South African billionaire Elon Musk has used a tiny bit of his vast fortune for what has been termed a ‘passive’ stake in social media platform, Twitter. He will also join Twitter’s board of directors. Musk’s response to the appointment was that he was “looking forward to working” with the board, “to make significant improvements to Twitter in coming months”. Investors were chuffed with Twitter stock soaring. Simon Lincoln Reader assesses what the impact of Musk’s passive Twitter investment would be and believes he is tooling up for war with the Securities Exchange Commission. – Linda van Tilburg

By Simon Lincoln Reader*

If you thought a battalion of Chechens was lively, wait until you see the war they’re readying against Elon Musk. On Monday, an SEC filing revealed Musk had paid $2.9bn for a 9.2% “passive” (lol) stake in Twitter; the equivalent of a yuppie purchasing a MacBook Pro (roughly 1% of Musk’s estimated $273bn fortune). For people who closely follow Musk, the news would have been hardly surprising. Last month he established a poll: ‘Free speech is essential to a functioning democracy. Do you believe Twitter rigorously adheres to this principle?’ Again, unsurprisingly, over 70% of correspondents answered “no”, with just under 30% agreeing to it.

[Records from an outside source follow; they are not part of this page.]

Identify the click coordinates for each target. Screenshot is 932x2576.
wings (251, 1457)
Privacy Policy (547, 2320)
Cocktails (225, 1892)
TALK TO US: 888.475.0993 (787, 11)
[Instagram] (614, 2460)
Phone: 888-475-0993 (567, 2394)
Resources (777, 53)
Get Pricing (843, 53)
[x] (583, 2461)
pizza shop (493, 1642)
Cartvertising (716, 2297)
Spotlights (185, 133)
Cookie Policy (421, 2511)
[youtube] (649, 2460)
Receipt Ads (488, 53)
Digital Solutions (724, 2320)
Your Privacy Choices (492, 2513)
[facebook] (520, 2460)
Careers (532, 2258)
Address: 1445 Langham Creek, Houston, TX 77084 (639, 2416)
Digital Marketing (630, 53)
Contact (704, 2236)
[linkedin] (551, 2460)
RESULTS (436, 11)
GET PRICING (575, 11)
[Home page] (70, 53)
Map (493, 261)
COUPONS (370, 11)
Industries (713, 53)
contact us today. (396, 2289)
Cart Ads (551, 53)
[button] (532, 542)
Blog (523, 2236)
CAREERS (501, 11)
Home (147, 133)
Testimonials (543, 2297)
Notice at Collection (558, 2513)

Twitter, the company, is and has always been divided. There are the pragmatists, who are few and weak (co-founder and ex-CEO Jack Dorsey can be considered here). Then there are the identitarians, who are many and unhinged – within whose ranks former CEO Dick Costolo and co-founder Evan Williams once sat – and who’ve been particularly effective in influencing executives such as chief policy officer Vijay Gadde, head of site integrity Yoel Roth, and even current CEO Parag Agrawal. Countering Dorsey’s supposed vision of an internet free of centralised power, this group exploited oversimplification, the decline in attention scopes and positioned the platform as the fundamental resource in liberal-left, drive-by establishment politics.

As with pretty much everything else, Musk’s investment may well be misleading. Free speech? Unlikely. Proxy? More realistic. Lately, to placate the radical fringe of the Democrats, the Biden administration’s IRS has been whispering the ‘unrealised gains tax’ fantasy. Not applicable, of course, to its preferred billionaires like Bill Gates or Tom Steyer, but to outliers like Musk, whose virtual skirmishes with officials on the subject of income tax have entertained millions.

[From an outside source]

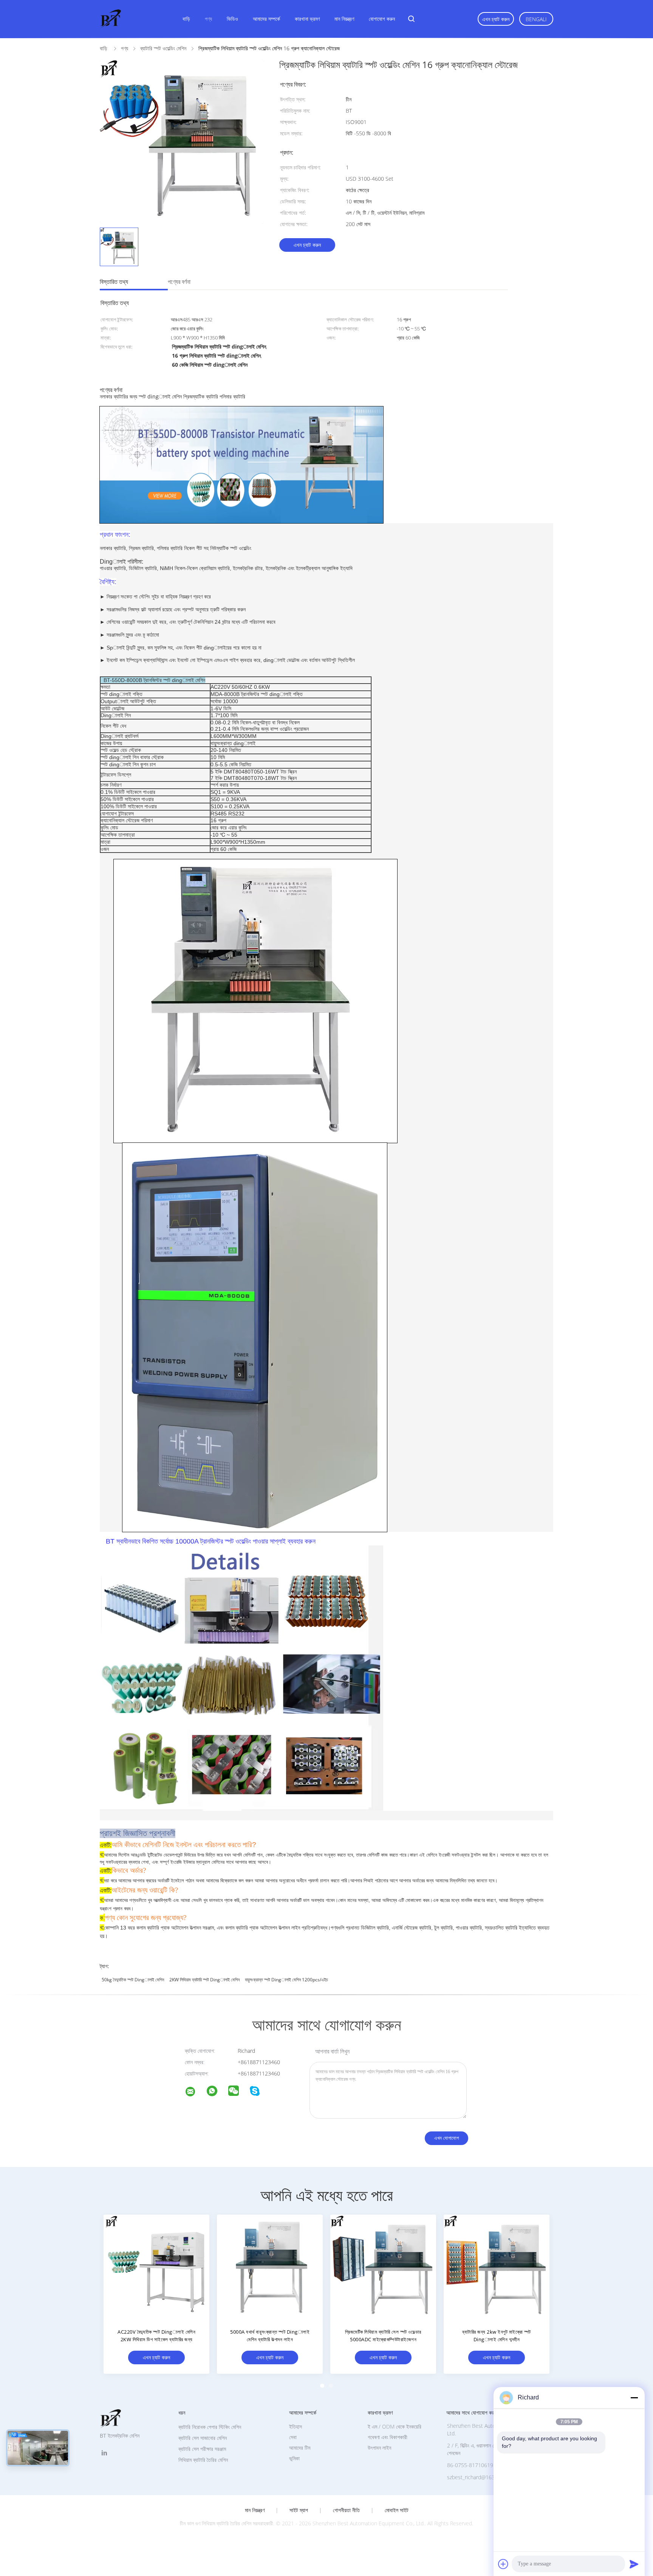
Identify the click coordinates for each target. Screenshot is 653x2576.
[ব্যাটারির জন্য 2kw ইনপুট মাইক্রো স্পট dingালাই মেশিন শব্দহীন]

In 2018, Jack Dorsey confessed to the rampant bias pervasive in the organisation that revealed either his helplessness or reluctance to repair the divisions it was sowing. For the majority of Musk’s followers, evidenced by his poll, a reckoning is overdue. Banning, suspending, shadow-banning, double standards, and playing fast and loose with the terms ‘misinformation’ and ‘disinformation’ are ethical themes a platform that has studiously avoided publisher status should have no business in scrutinising, irrespective of the qualifications of its moderators. The decision to suspend the New York Post’s account regarding the Hunter Biden laptop scoop in October 2020 refers; as a political reflex, it was extremely helpful to then-candidate Biden, consistent with a mood crafted by legacy media but vacant of truth. Well over a year later and confirmed by both The New York Times and The Washington Post, that truth no longer matters, at least to those thousands of verified Twitter users who denied the laptop’s legitimacy. They have moved on, dragging Twitter’s usefulness with them as they argue it is Vladimir Putin who is responsible for US inflation, or that there are occasions – such as the one we find ourselves in now – where neo-Nazis can charm the paint off walls.

Those who suggest Musk’s investment will be passive underestimate the lengths a man will tool up against the forces of a shape-shifting establishment he clearly does not trust. Whatever happens, rest assured there will be theatrics. That is, of course, if you haven’t yet realised the pursuit of genuine, personal happiness is incongruent with all forms of social media.